Next-Token Prediction
The core mechanism of language models: given a sequence of tokens, compute a probability distribution over the entire vocabulary and select the next token — then repeat.
What is it?
Every response a language model generates — whether it is a poem, a code function, or a factual answer — is produced by one operation repeated hundreds or thousands of times: predict the next token.1
The model receives a sequence of tokens (your prompt, plus any tokens it has already generated). It processes this sequence through its neural network layers and produces a probability distribution — a list of every token in its vocabulary, each with a probability between 0 and 1, all summing to 1.0. The model then selects one token from this distribution, appends it to the sequence, and runs the entire process again to predict the token after that.2
This is not a metaphor. It is literally all the model does. There is no separate “understanding” module, no “reasoning” engine, no “planning” system. Everything the model produces emerges from repeated next-token prediction. The sophistication comes from the scale of the patterns it learned during training and the depth of the neural network that computes the probabilities.1
In plain terms
Next-token prediction is the world’s most powerful autocomplete. Your phone suggests three words; a language model ranks its entire vocabulary of 100,000+ tokens by likelihood and picks one. It does this once per token in the response, building the output one piece at a time.
At a glance
The autoregressive generation loop (click to expand)

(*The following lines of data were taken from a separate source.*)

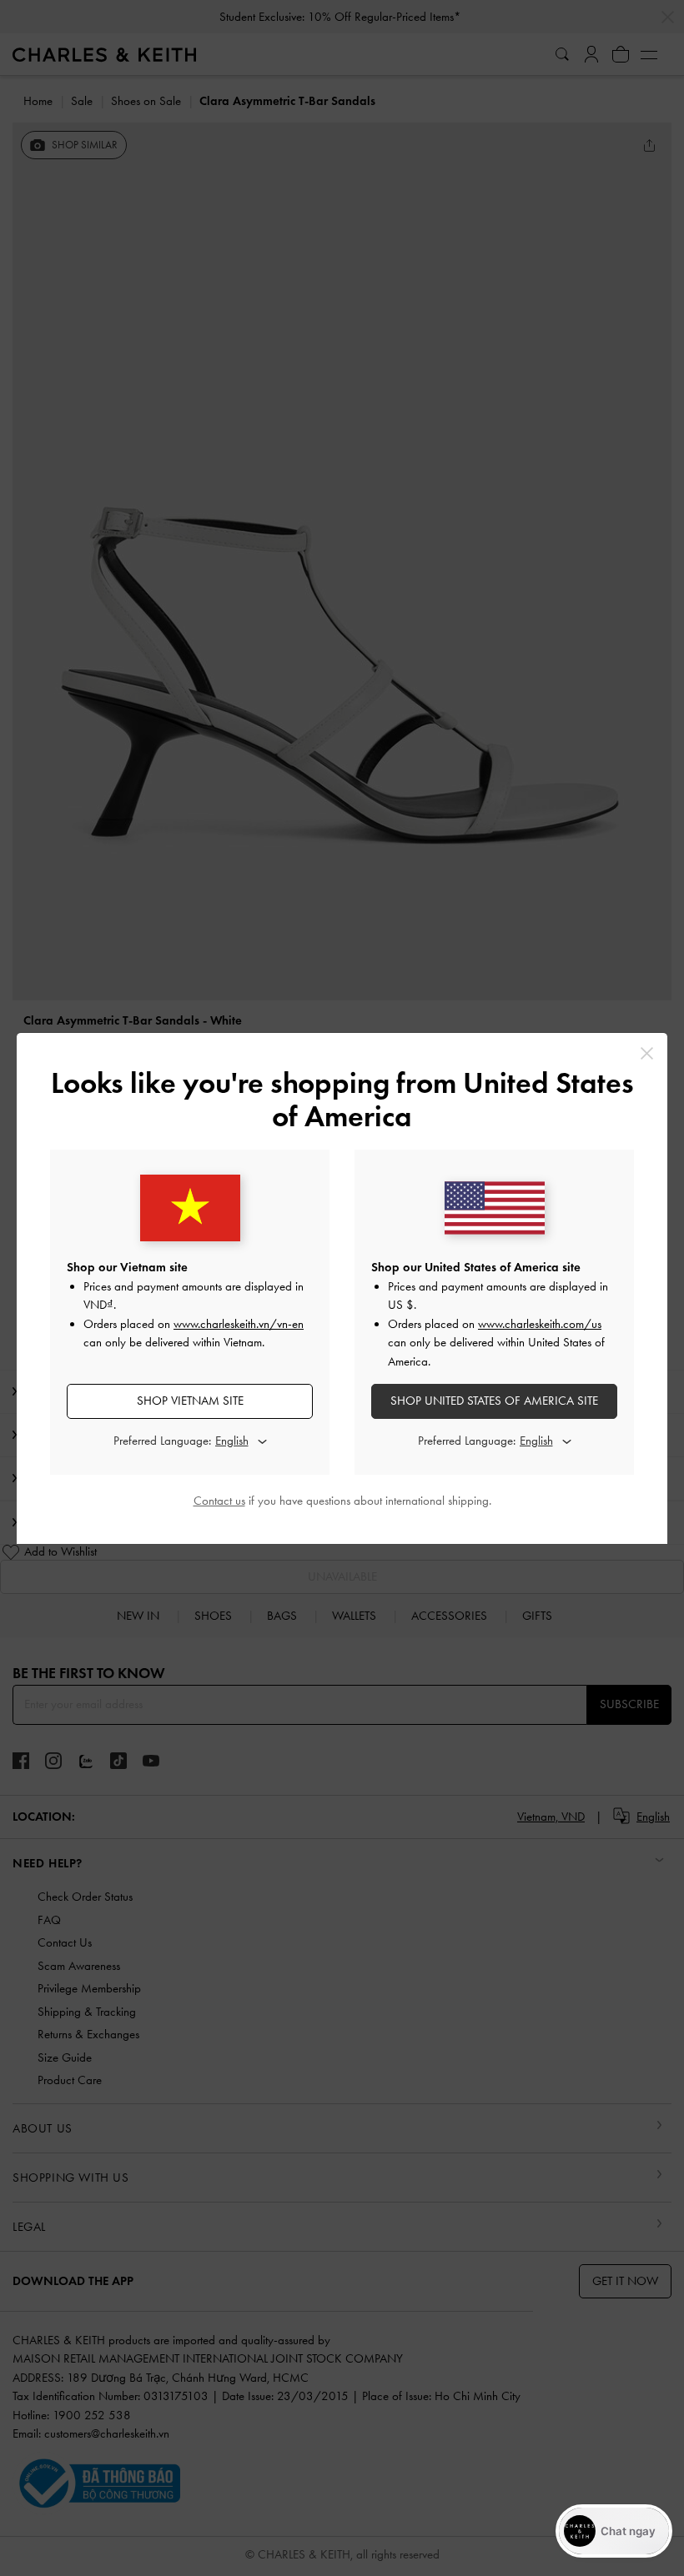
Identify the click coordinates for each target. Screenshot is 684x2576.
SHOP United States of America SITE (494, 1400)
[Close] (647, 1053)
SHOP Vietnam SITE (190, 1400)
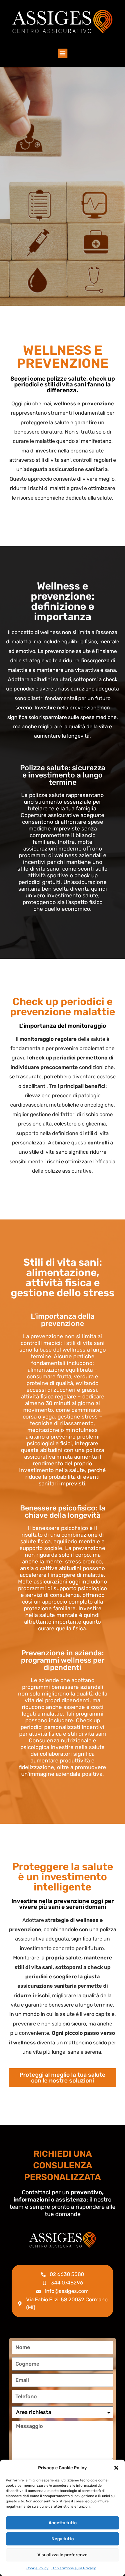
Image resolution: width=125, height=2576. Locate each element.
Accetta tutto (63, 2522)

graph LR A[Input tokens] --> B[Model] B --> C[Probability distribution] C --> D[Select token] D -->|append to input| A D --> E[Output token] style B fill:#4a9ede,color:#fffKey: The model takes the current token sequence, produces probabilities for the next token, selects one, and feeds the extended sequence back in. This loop is called autoregressive generation — each prediction depends on all previous predictions.
How does it work?
1. From tokens to logits
The model receives a sequence of token IDs and processes them through its layers (embeddings, attention, feed-forward networks). The final layer produces a logit for each token in the vocabulary — a raw numerical score indicating how likely that token is to come next.2
Logits are not probabilities. They are unbounded numbers: a high logit means the model considers that token very likely; a negative logit means unlikely. The logit for “mat” after “The cat sat on the” might be 5.2, while the logit for “quantum” might be -3.8.3
2. Softmax — turning scores into probabilities
The softmax function converts logits into a proper probability distribution:3
- Exponentiate each logit (making all values positive)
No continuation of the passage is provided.